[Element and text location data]
------
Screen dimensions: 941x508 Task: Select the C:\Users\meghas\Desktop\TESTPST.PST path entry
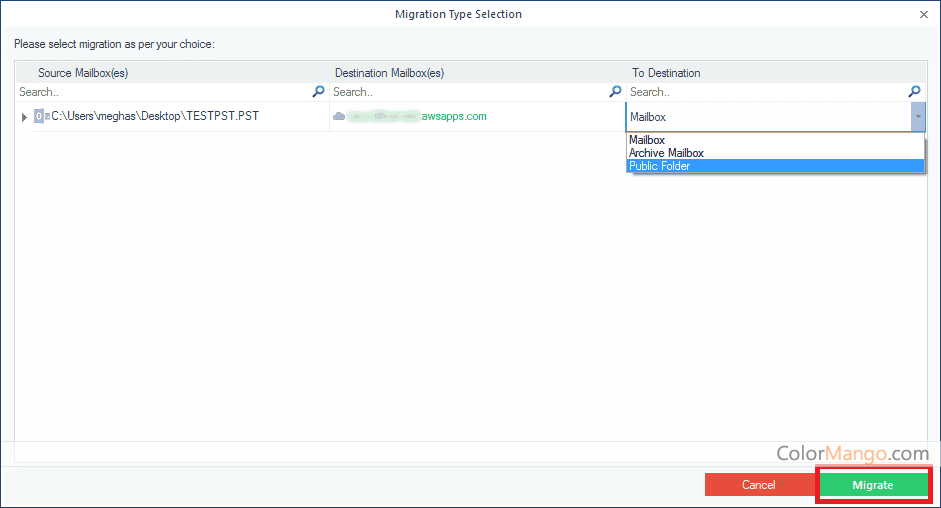point(155,117)
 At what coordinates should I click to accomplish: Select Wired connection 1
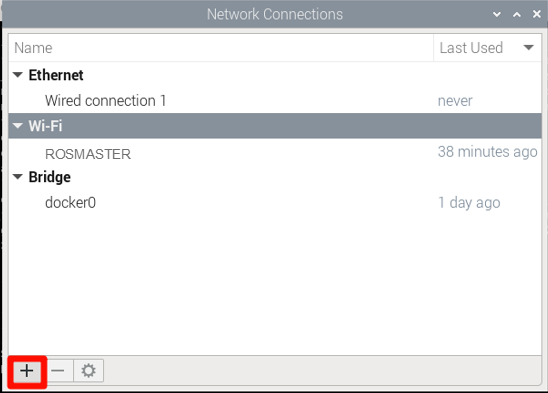[275, 101]
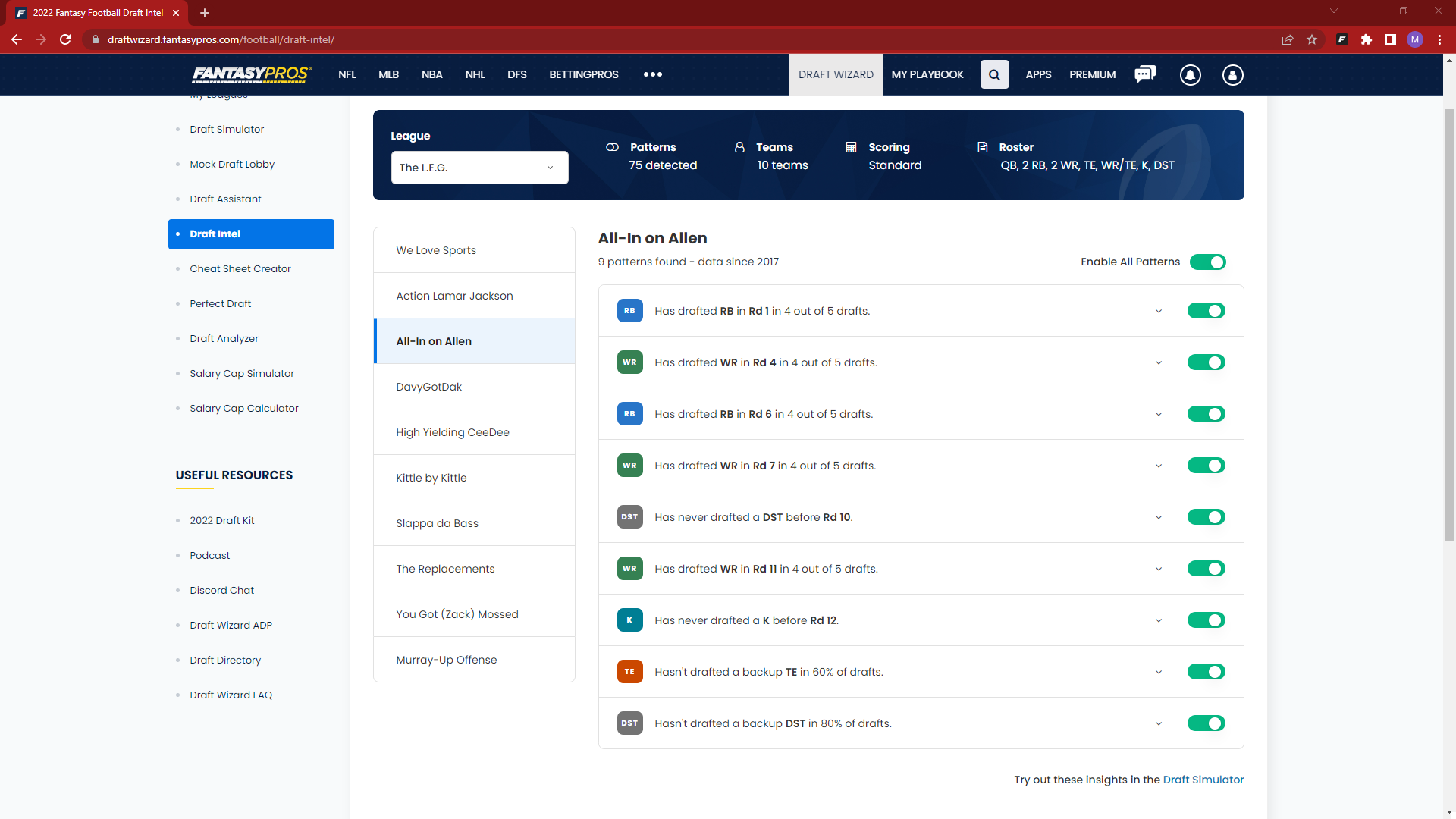
Task: Open the Mock Draft Lobby section
Action: click(x=232, y=164)
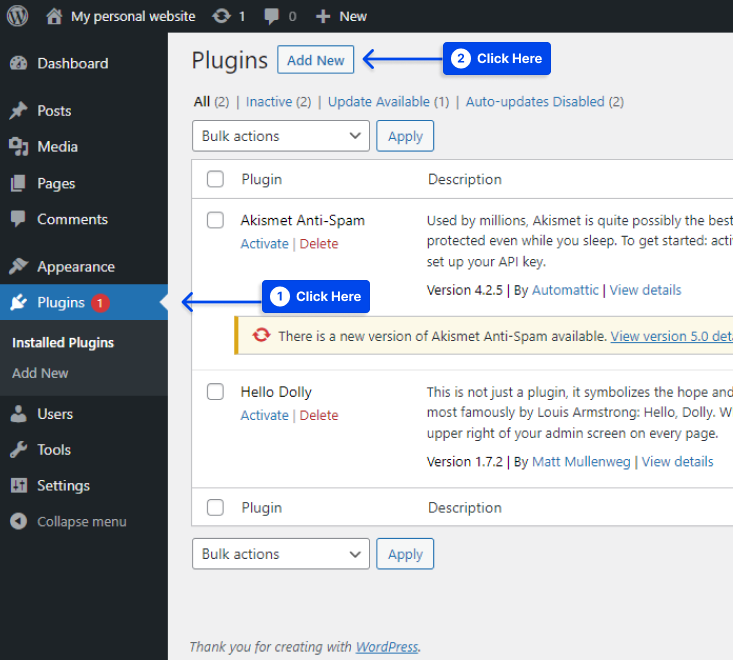Open the Media library menu
This screenshot has height=660, width=733.
(x=57, y=146)
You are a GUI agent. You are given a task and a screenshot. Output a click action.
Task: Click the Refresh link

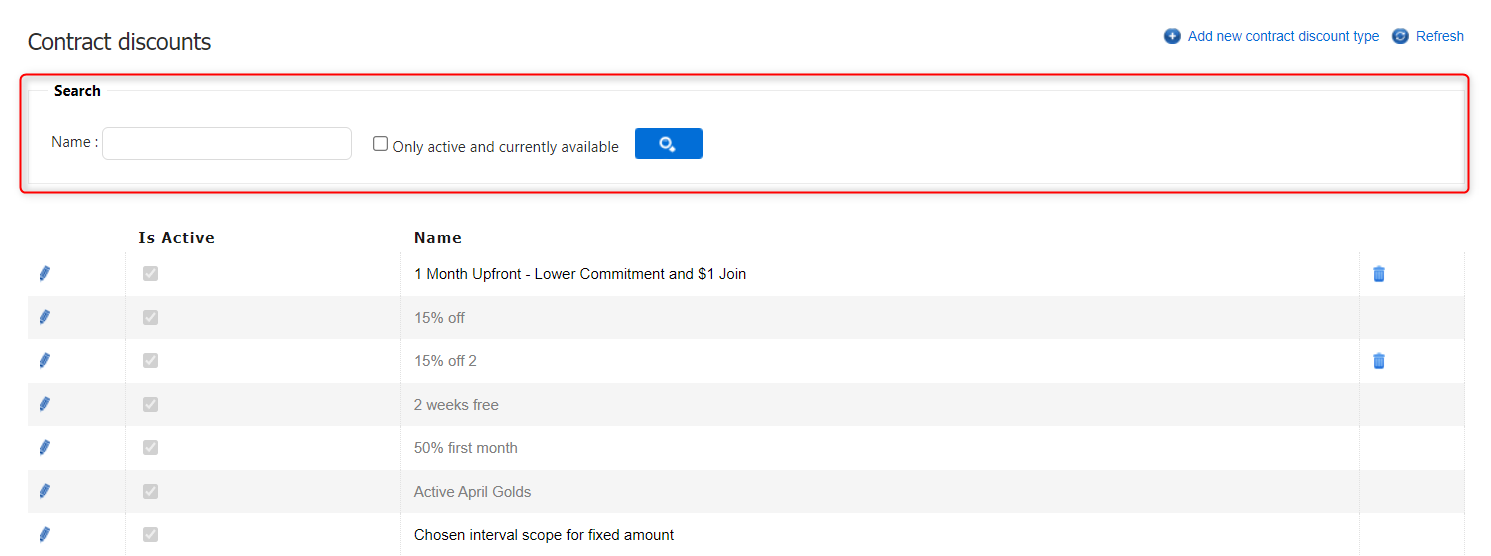point(1439,36)
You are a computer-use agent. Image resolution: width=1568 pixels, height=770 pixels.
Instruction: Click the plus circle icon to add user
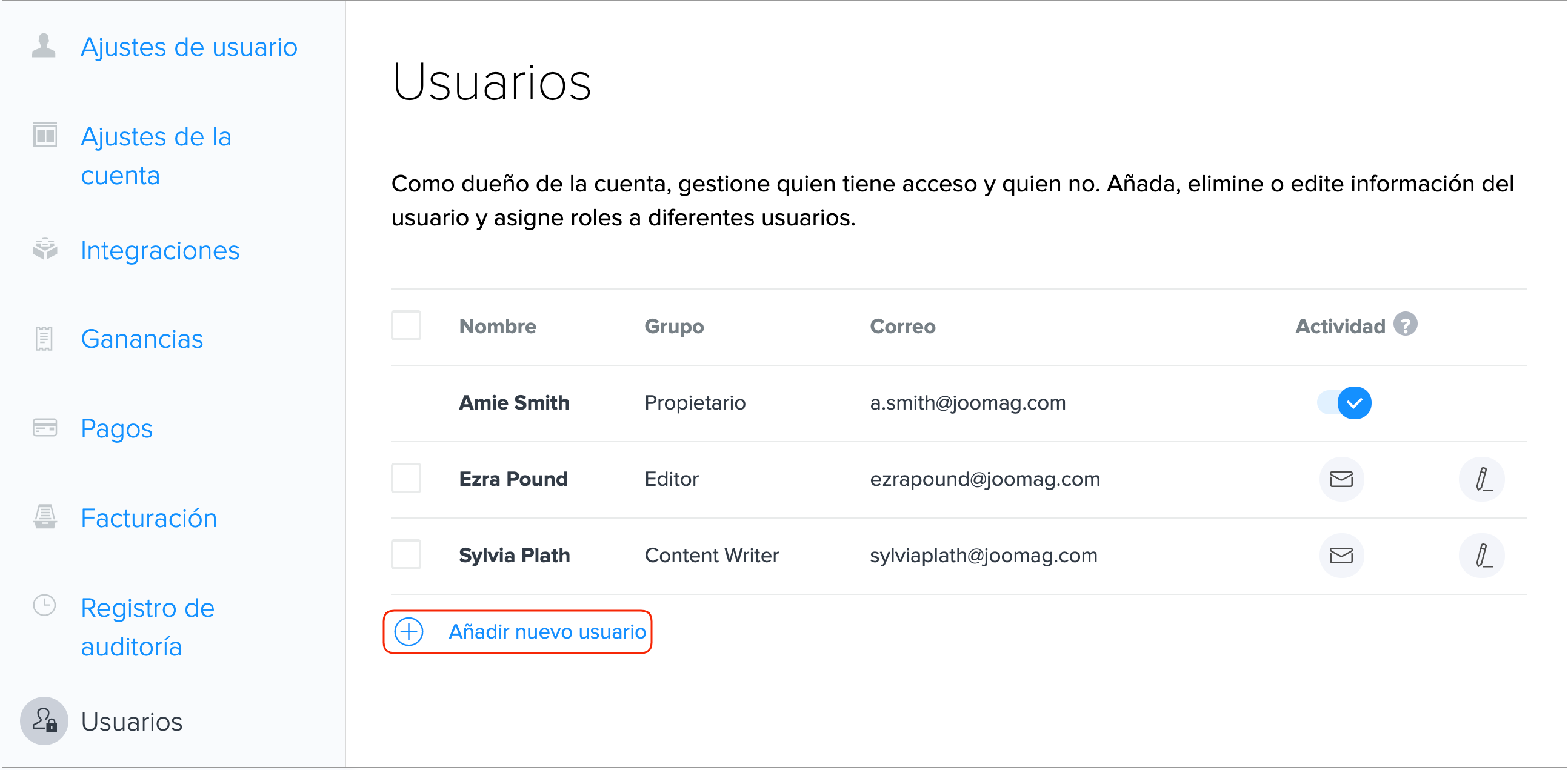[409, 632]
------
• _WORK TO COMPLETE_:
Rewrite all of the lines above with each "Select" changed to "Choose" and everything else left the same. Leave the pictures out.

• _REPLY TO THE EXERCISE_:
Screen dimensions: 941x508 Task: Choose the C:\Users\meghas\Desktop\TESTPST.PST path entry
point(155,117)
 At what coordinates should I click to accomplish: Choose Wired connection 1
[275, 101]
Task: Open the Mock Draft Lobby section
Action: click(x=232, y=164)
Open the Media library menu
This screenshot has height=660, width=733.
(x=57, y=146)
You are a GUI agent. You are given a task and a screenshot. Output a click action.
Task: Click the Refresh link

point(1439,36)
You are a computer-use agent. Image resolution: width=1568 pixels, height=770 pixels.
Instruction: Click the plus circle icon to add user
[409, 632]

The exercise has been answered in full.